Biomarker-based subtyping of depression and anxiety disorders using Latent Class Analysis. A NESDA study

Abstract

Background: Etiological research of depression and anxiety disorders has been hampered by diagnostic heterogeneity. In order to address this, researchers have tried to identify more homogeneous patient subgroups. This work has predominantly focused on explaining interpersonal heterogeneity based on clinical features (i.e. symptom profiles). However, to explain interpersonal variations in underlying pathophysiological mechanisms, it might be more effective to take biological heterogeneity as the point of departure when trying to identify subgroups. Therefore, this study aimed to identify data-driven subgroups of patients based on biomarker profiles.

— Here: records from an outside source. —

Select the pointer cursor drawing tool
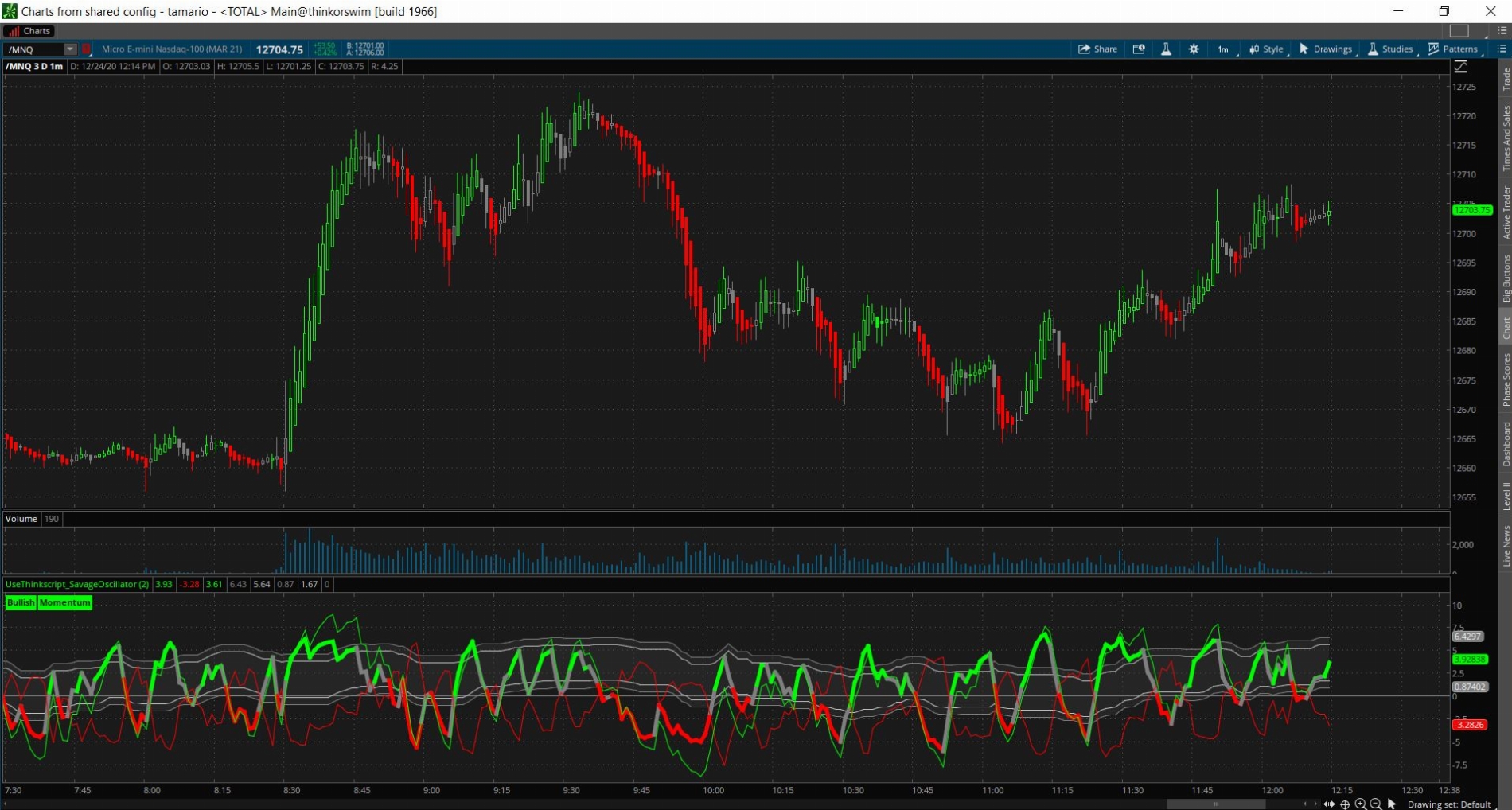 point(1392,804)
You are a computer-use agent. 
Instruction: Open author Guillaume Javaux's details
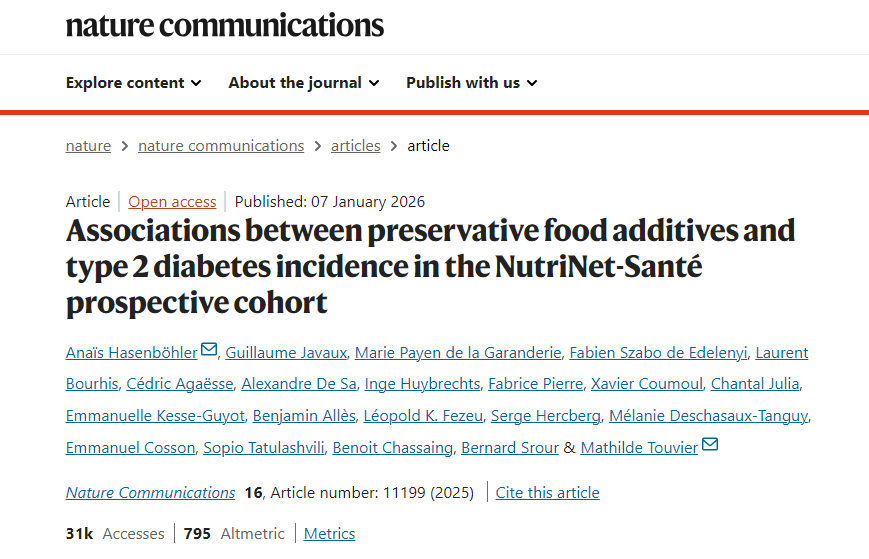[286, 353]
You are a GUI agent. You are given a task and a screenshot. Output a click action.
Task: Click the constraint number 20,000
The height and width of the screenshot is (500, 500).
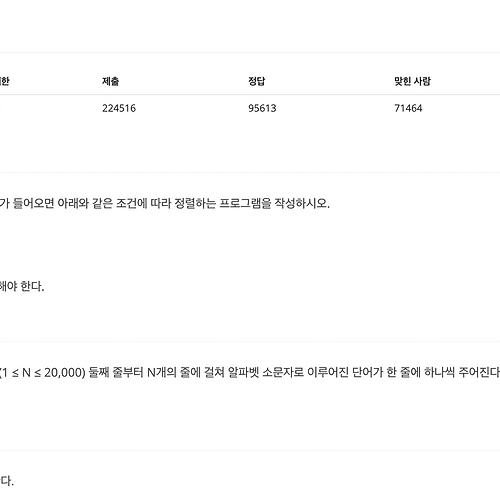(x=63, y=372)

Methods: Data of patients with a current depressive and/or anxiety disorder came from the Netherlands Study of Depression and Anxiety, a large, multi-site naturalistic cohort study (n = 1460). Thirty-six biomarkers (e.g. leptin, brain-derived neurotrophic factor, tryptophan) were measured, as well as sociodemographic and clinical characteristics. Latent class analysis of the discretized (lower 10%, middle, upper 10%) biomarkers were used to identify different patient clusters.

Results: The analyses resulted in three classes, which were primarily characterized by different levels of metabolic health: 'lean' (21.6%), 'average' (62.2%) and 'overweight' (16.2%). Inspection of the classes' clinical features showed the highest levels of psychopathology, severity and medication use in the overweight class.

Conclusions: The identified classes were strongly tied to general (metabolic) health, and did not reflect any natural cutoffs along the lines of the traditional diagnostic classifications. Our analyses suggested that especially poor metabolic health could be seen as a distal marker for depression and anxiety, suggesting a relationship between the 'overweight' subtype and internalizing psychopathology.

Keywords: Anxiety; biomarkers; depression; latent class analysis; subtyping.

Fig. 1.

Probabilities to score in the lowest (left) or highest (right) 10-th percentile of each variable for the different latent classes in the sample including subjects with current psychopathology. A = Lean (21.6%), B = Average (62.2%), C = Overweight (16.2%). Color groups consist of biomarkers with similar themes, as indicated in online Supplementary Table S1. Abbreviations: Blood pressure, combination of systolic and diastolic pressure; T4, free thyroxine; TSH, thyroid stimulating hormone; PTH, parathyroid hormone; CAR, cortisol awakening response; AUCg, area under the curve with respect to the ground, AUCi, area under the curve with respect to increase; DHEA(-S), dehydroepiandrosterone(-sulphate); HRV, heart rate variability; HRV reactivity, combination of HRV reactivity in both stress situations; BDNF, brain-derived neurotrophic factor, IGF-1 insulin-like growth factor 1; E2, estradiol; SHBG, sex hormone binding globulin; IL-6, interleukin 6; TNFa, tumor necrosis factor alpha; hsCRP, C-reactive protein; GAMMA, gamma-glutamyltransferase; ASAT/ALAT, combination of aspartate aminotransferase and, alanine aminotransferase; hematology, combination of hemoglobin, hematocrit, and erythrocyte values.